Intel Icelake SoC & Icelake RVP mainboard
Intel Icelake is unmaintained. Also, the only user of this platform ever was the Intel CRB (Customer Reference Board). From the looks of it the code was never ready for production as only engineering sample CPUIDs are supported. This reduces the maintanence overhead for the coreboot project.
Intel Icelake code will be removed with release 4.19 and any maintenence will be done on the 4.19 branch. This consists of the Intel Icelake SoC and Intel Icelake RVP mainboard.
Intel Quark SoC & Galileo mainboard
The SoC Intel Quark is unmaintained and different efforts to revive it failed. Also, the only user of this platform ever was the Galileo board.
Thus, to reduce the maintanence overhead for the community, support for the following components will be removed from the master branch and will be maintained on the release 4.20 branch.
- Intel Quark SoC
- Intel Galileo mainboard
Statistics from commit d2d9021543 to f4c97ea131
- Total Commits: 1822
- Average Commits per day: 13.38
- Total lines added: 150578
- Average lines added per commit: 82.64
- Number of patches adding more than 100 lines: 128
- Average lines added per small commit: 38.44
- Total lines removed: 33849
- Average lines removed per commit: 18.58
- Total difference between added and removed: 116729
- Total authors: 202
- New authors: 52
A couple of issues were discovered immediately following the release that will be fixed in a follow-on point release in the upcoming weeks.

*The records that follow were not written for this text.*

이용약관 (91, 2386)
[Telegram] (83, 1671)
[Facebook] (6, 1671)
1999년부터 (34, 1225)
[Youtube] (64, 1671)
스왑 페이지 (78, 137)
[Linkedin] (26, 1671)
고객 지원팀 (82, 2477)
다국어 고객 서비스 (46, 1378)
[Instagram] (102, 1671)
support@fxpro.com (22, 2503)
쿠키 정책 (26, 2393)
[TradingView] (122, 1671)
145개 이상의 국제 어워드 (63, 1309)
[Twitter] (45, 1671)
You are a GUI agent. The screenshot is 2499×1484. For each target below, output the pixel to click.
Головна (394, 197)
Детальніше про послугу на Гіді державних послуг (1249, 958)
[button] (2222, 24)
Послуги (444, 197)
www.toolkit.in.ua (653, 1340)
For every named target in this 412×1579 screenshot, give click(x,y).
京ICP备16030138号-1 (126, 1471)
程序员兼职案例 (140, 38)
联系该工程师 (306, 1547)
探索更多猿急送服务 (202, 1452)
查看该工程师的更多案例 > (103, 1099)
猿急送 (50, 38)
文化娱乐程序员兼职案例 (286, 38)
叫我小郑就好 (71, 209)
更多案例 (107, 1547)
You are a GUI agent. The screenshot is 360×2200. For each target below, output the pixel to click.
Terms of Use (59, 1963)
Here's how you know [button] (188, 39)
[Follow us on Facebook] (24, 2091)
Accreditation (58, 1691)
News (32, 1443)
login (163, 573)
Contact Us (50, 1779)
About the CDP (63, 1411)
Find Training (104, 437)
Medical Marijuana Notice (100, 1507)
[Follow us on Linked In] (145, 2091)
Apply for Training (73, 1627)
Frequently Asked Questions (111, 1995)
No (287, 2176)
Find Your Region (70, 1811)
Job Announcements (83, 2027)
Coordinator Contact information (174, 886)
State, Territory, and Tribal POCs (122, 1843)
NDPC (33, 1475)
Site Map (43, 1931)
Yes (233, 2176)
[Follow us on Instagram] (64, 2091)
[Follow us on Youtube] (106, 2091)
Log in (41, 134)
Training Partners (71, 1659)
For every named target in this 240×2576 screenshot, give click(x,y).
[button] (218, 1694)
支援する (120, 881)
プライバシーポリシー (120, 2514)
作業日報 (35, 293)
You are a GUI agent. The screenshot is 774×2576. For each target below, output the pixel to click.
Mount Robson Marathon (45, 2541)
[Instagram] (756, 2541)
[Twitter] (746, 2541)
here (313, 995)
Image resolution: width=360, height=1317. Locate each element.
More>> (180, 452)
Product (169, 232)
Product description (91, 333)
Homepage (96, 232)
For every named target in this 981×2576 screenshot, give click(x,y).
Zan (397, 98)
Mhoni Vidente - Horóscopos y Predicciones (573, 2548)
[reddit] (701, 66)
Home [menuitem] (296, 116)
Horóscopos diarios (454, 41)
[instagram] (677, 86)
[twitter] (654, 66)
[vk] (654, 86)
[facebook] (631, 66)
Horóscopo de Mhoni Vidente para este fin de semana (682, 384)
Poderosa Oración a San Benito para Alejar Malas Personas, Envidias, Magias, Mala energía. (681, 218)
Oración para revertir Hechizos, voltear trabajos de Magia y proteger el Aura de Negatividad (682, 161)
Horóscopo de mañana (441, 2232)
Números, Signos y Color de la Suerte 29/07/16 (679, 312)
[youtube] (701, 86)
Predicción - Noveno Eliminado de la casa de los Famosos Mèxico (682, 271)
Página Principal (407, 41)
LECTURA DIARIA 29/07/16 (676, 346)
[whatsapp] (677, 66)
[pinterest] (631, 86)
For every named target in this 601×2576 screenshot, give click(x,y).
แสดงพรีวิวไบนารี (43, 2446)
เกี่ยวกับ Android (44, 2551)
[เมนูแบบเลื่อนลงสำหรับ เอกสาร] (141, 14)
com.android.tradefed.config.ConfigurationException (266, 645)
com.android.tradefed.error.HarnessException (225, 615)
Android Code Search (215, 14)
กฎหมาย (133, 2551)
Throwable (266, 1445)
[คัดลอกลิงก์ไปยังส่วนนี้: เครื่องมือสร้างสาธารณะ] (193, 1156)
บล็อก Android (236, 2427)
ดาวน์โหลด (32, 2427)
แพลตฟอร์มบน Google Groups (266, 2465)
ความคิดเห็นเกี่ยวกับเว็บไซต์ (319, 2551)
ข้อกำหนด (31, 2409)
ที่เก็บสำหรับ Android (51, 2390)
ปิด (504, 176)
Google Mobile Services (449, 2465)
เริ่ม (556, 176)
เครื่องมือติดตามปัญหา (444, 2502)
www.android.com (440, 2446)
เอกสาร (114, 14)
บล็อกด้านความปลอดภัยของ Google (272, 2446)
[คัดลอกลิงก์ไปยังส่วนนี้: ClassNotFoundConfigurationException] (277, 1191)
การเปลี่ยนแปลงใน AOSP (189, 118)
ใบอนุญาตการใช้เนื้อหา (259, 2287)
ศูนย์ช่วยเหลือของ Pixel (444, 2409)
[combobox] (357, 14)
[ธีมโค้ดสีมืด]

A pair of changes (CB:67754 + CB:67662) merged shortly before the 4.18 release have created an issue on Intel Apollo Lake platform boards which prevents SMM/SMI from functioning; this affects only Apollo Lake (but not Gemini Lake) devices. A fix has been identified and tested and will be available soon.
Another issue applies to all Intel-based boards with onboard I2C TPMs when verified boot is not enabled. The I2C buses don’t get initialized until after the TPM, causing timeouts, TPM initialization failures, and long boot times.